Yellowstone County District Court Judge Michael Moses stopped the Billings Heights water district Wednesday afternoon from preventing city and county appointees, along with newly elected and sworn-in board members, from taking their seats.
Those five board members then met Wednesday night after the scheduled meeting was canceled.
The meeting was scheduled for 6 p.m., but a sign on the door stated it has been temporarily postponed and will be rescheduled.
Recently elected board members Ming Cabrera, Laura Drager and Dennis Cook, along with city appointee Jeff Engel and Yellowstone County appointee Pam Ellis had enough for a quorum and held the meeting outside.
In March, the board came under fire for what critics called exorbitant fees for development and a lack of transparency to the public.
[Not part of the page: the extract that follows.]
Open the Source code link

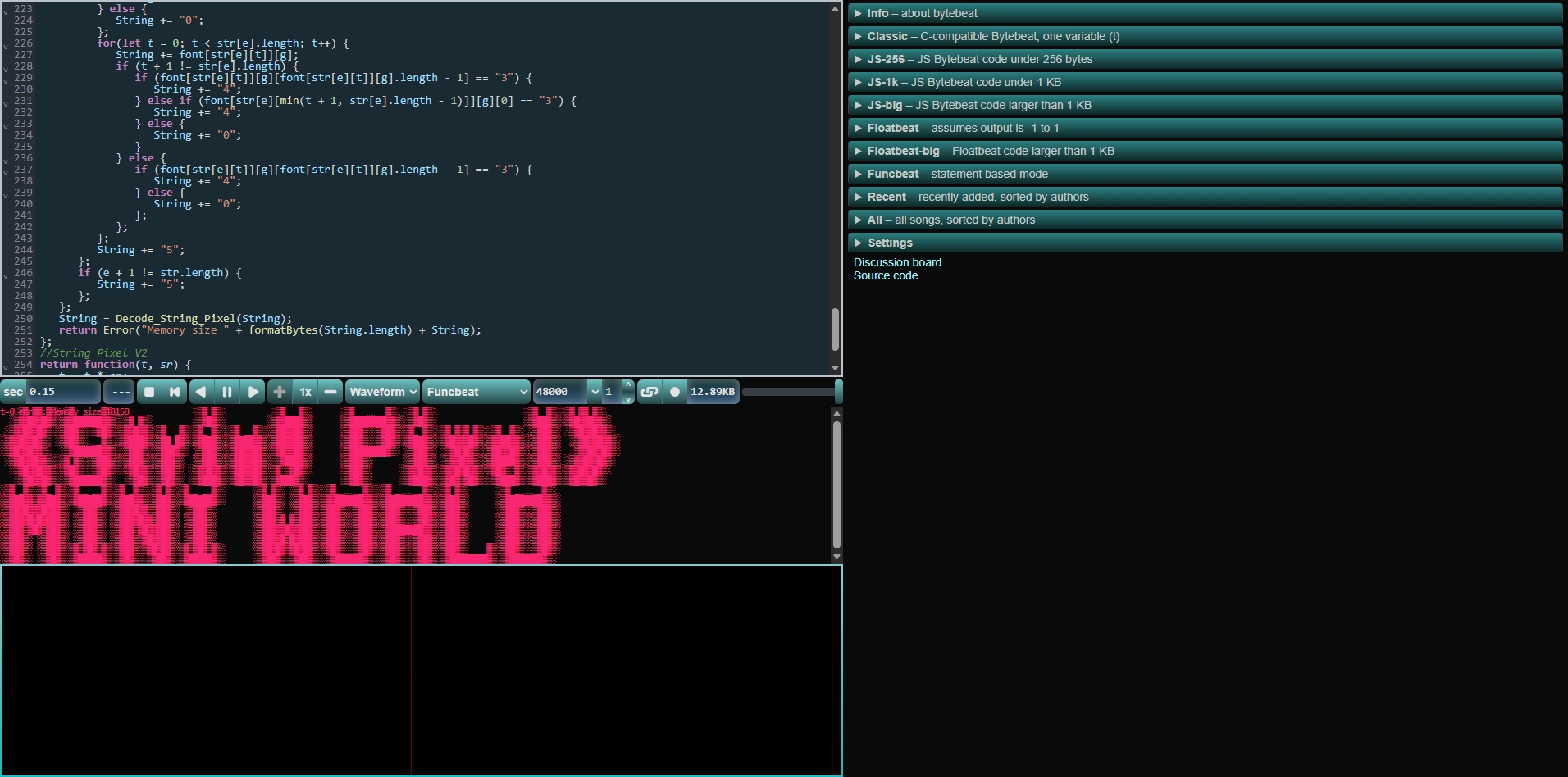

This most recent election was the first held by the water board in 60 years.
Then, after the results were tallied, the city of Billings and Yellowstone County filed suit, demanding the water board seat the three newly elected members and the two appointees.
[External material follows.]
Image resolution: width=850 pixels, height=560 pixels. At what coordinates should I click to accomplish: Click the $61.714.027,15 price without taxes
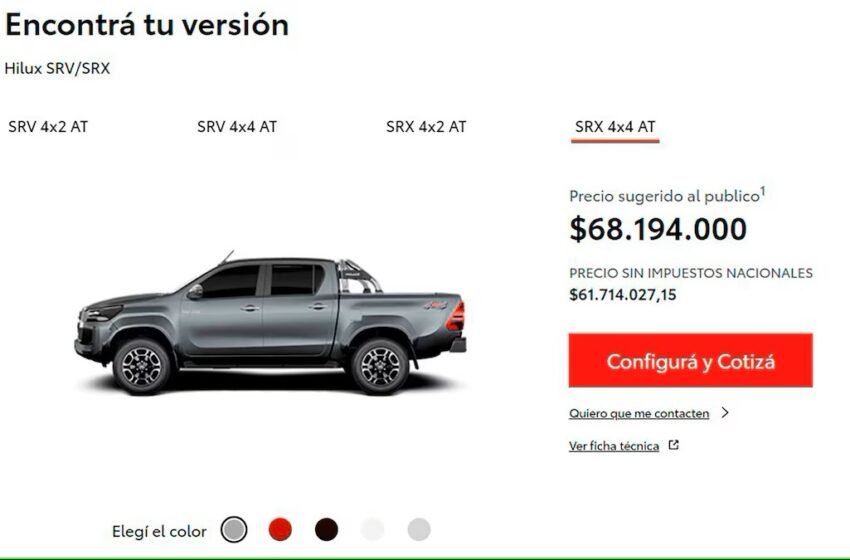pos(623,295)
"As a rate payer, as a resident, I'm concerned," said Jennifer Owen, Billings Heights Task Force chair. "I'm concerned that we have been locked out of a building that belongs to the ratepayers, that meetings can't happen normally."
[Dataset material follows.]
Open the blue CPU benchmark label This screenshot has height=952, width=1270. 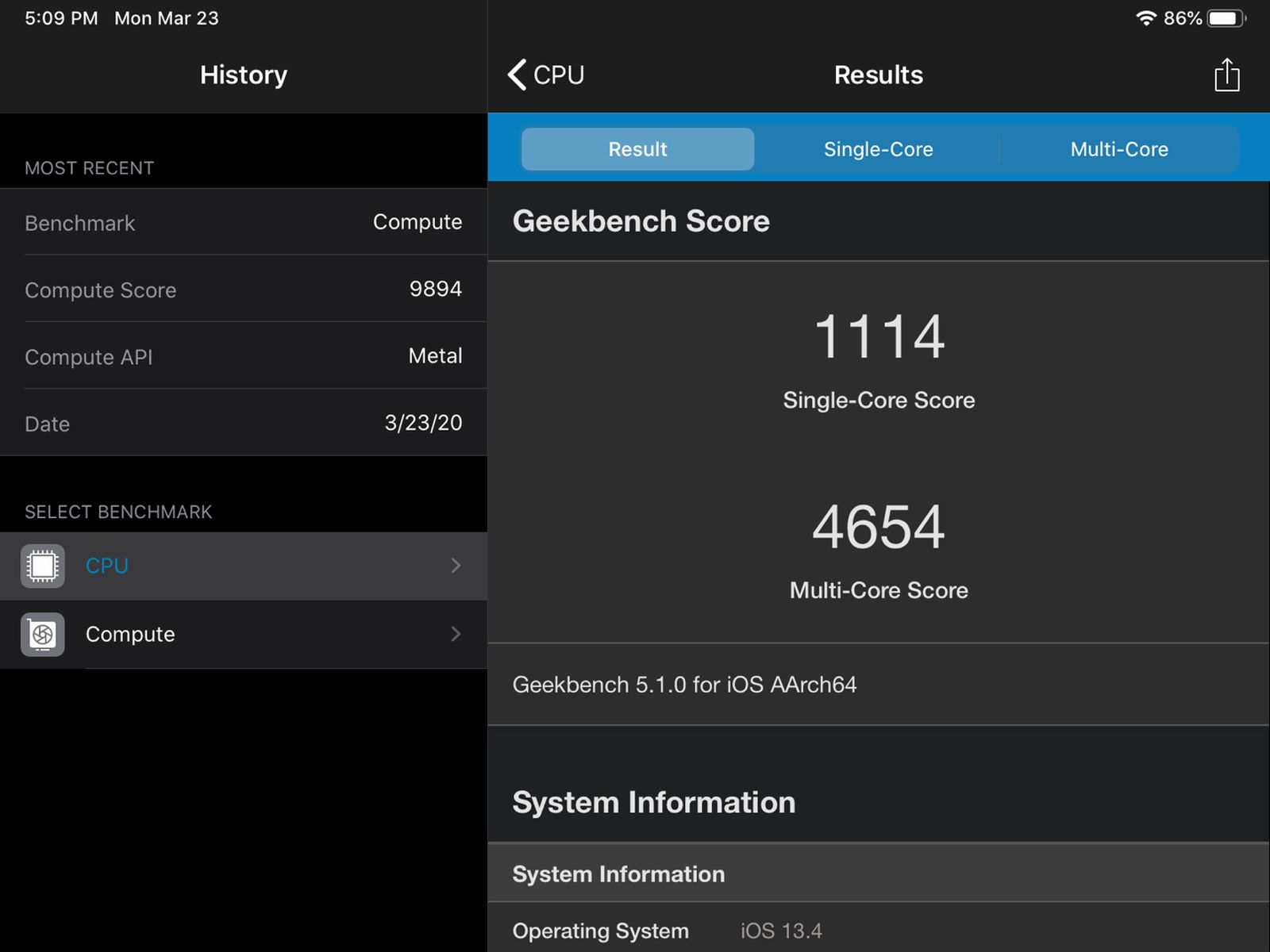coord(107,566)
"We had actually predicted that they might pull this," Ellis said. "They pulled it in March, at the last minute they canceled the meeting. But this time we have the quorum. And we knew we could just have the meeting, I actually had the Oasis reserved, because I did predict that this would happen. But we decided that we would go ahead and meet outside because it's a gorgeous day and it means we don't have to pick up and move."
Ellis said the previous board was prepared to not recognize Cabrera, Drager and Cook.
"I don't know who they were planning to appoint but it was clear they were going to appoint three people which left them in power," Ellis said. "And the issue is why are you so desperate to stay in power? We're all residents of the Heights. We're all ratepayers. What is it that makes it so important that you stay in power? So something's wrong, and I don't know what it is."
The board passed some motions, which Ellis says was an important reason for holding the meeting.
"Critical," Ellis said about the meeting. "One is to is to show recognition for the board for the board that's elected. Two was to get a policy in place for records retention. And three, to make it clear that we are going to follow open meeting laws and we passed that motion."
Ellis said the board will make sure that it has access to financial and public records, and that none of those records will be destroyed.
Moses will hear arguments about his order that allowed the seating of the five board members on May 27 at 10 a.m.